| PROBLEM REQUIREMENTS |
Identify every line in the records below that contains the word "agent", and copy each of those lines.

| DATA TO EXAMINE |
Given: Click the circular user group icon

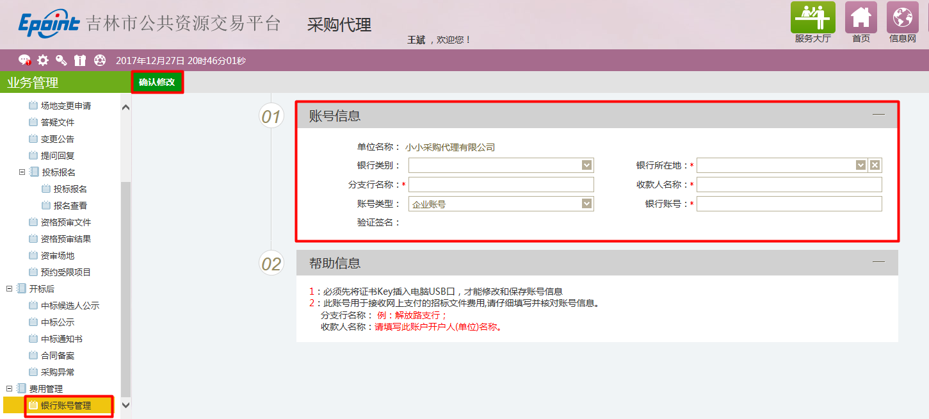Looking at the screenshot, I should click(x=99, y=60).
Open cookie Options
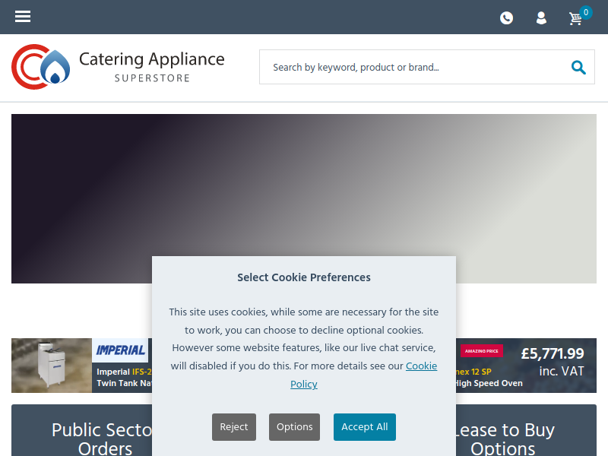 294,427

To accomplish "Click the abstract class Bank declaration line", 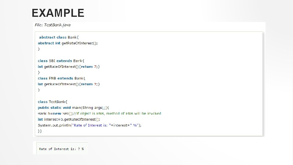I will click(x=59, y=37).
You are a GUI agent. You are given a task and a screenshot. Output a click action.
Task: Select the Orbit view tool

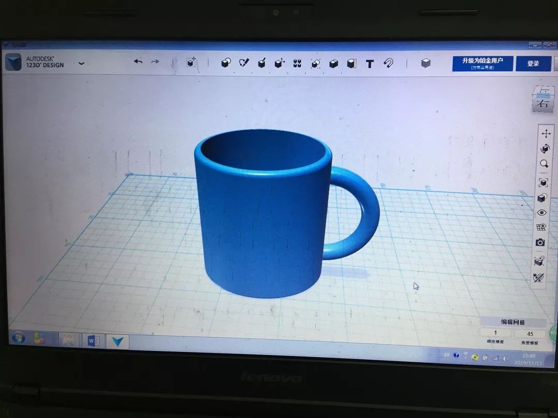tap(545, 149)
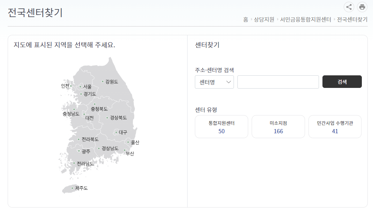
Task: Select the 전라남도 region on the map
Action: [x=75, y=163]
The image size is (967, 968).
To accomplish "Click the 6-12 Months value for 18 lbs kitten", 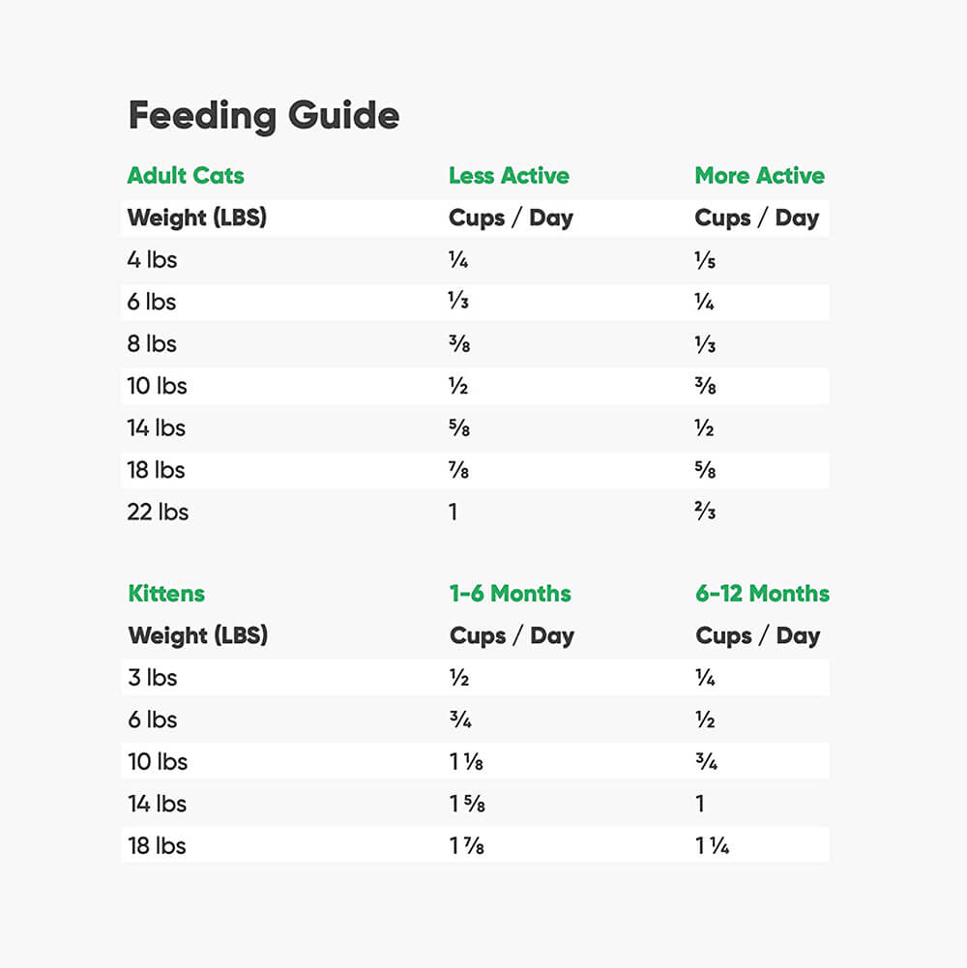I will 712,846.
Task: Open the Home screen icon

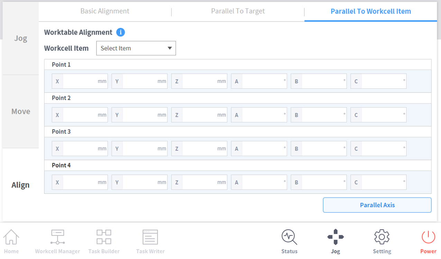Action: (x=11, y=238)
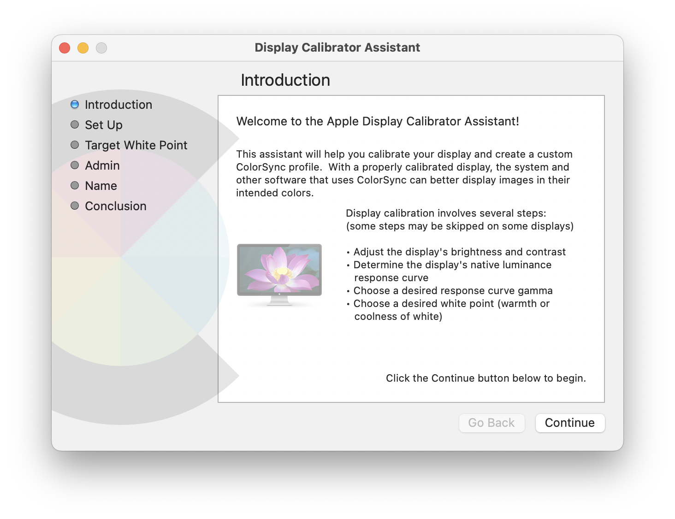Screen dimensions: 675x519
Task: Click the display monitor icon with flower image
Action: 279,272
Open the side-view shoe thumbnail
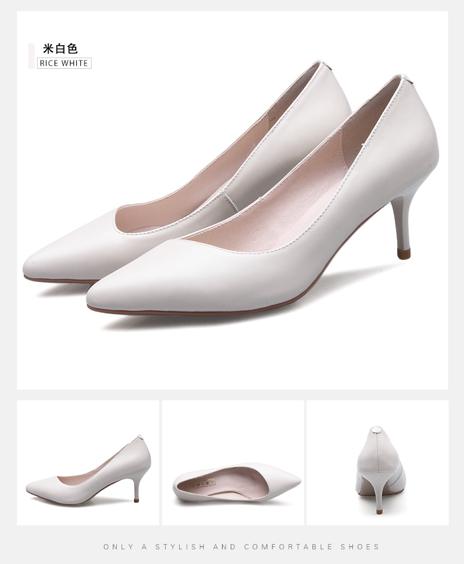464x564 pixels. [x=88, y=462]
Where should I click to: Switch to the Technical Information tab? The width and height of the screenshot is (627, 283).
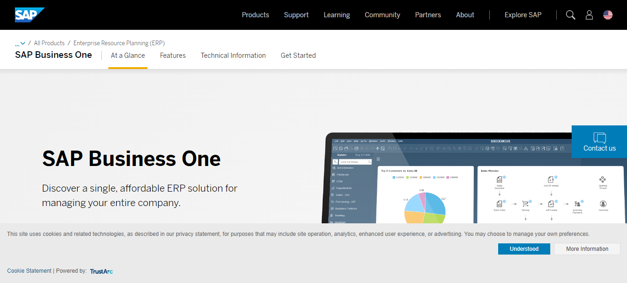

---

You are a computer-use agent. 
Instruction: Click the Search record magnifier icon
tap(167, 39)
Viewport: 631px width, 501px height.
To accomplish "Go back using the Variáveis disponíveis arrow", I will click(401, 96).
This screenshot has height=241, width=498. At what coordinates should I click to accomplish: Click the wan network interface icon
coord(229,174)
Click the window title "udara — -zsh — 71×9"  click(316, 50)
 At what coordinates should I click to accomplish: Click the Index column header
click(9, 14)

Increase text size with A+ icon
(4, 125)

| FINISHED TASK |
You are a GUI agent. You are given a task and a screenshot. Output a click action.
You are a computer-use agent. 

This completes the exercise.